Your answer should hold each line of the material that contains the word "agent".

· · · ·

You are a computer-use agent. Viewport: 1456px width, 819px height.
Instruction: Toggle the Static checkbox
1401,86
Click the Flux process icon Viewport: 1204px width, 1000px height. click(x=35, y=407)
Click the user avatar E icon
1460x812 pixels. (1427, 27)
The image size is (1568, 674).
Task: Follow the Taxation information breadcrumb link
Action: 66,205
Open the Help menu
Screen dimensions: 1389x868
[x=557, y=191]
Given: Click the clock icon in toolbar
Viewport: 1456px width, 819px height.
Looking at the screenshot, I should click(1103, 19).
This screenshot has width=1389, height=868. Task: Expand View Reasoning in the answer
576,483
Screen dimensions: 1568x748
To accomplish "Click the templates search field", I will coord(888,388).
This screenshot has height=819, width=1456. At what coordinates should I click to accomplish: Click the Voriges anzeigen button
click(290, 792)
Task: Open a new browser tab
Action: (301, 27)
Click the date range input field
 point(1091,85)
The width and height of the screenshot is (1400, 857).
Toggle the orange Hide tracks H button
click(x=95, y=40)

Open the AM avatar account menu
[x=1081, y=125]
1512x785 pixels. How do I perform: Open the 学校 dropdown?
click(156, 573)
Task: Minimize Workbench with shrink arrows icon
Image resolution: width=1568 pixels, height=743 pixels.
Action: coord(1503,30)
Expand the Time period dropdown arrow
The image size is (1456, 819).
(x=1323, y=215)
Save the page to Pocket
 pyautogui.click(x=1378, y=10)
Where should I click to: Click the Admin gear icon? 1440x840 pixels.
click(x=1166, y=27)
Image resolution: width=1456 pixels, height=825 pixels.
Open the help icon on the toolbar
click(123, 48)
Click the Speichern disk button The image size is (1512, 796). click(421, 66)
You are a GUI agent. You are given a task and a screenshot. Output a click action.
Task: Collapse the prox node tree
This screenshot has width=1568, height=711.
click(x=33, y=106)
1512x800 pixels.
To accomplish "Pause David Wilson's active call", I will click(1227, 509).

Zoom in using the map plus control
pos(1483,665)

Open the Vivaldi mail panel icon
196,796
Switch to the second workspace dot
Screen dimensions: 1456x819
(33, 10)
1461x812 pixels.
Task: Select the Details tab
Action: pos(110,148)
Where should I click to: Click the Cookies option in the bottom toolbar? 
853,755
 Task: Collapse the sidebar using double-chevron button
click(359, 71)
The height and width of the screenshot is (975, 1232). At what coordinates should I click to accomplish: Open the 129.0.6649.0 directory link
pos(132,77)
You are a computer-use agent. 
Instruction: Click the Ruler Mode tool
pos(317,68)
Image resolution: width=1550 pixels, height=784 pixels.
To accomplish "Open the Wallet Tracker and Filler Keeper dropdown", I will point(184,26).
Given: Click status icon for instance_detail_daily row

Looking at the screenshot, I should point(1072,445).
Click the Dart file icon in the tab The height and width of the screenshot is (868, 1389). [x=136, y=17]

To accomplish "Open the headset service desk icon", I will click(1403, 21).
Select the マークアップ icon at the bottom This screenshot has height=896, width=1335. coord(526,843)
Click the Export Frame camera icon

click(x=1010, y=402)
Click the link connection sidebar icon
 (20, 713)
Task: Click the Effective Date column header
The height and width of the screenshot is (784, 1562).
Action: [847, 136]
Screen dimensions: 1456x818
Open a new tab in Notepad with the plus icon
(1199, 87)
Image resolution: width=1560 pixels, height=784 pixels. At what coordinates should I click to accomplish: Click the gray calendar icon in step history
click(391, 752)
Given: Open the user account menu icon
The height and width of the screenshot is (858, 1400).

· · · ·

# Exercise answer:
You are a computer-use agent. Viewport: 1456px width, 819px height.
You are a GUI agent. You are given a task and a screenshot. Output a click action.
You are a computer-use agent. 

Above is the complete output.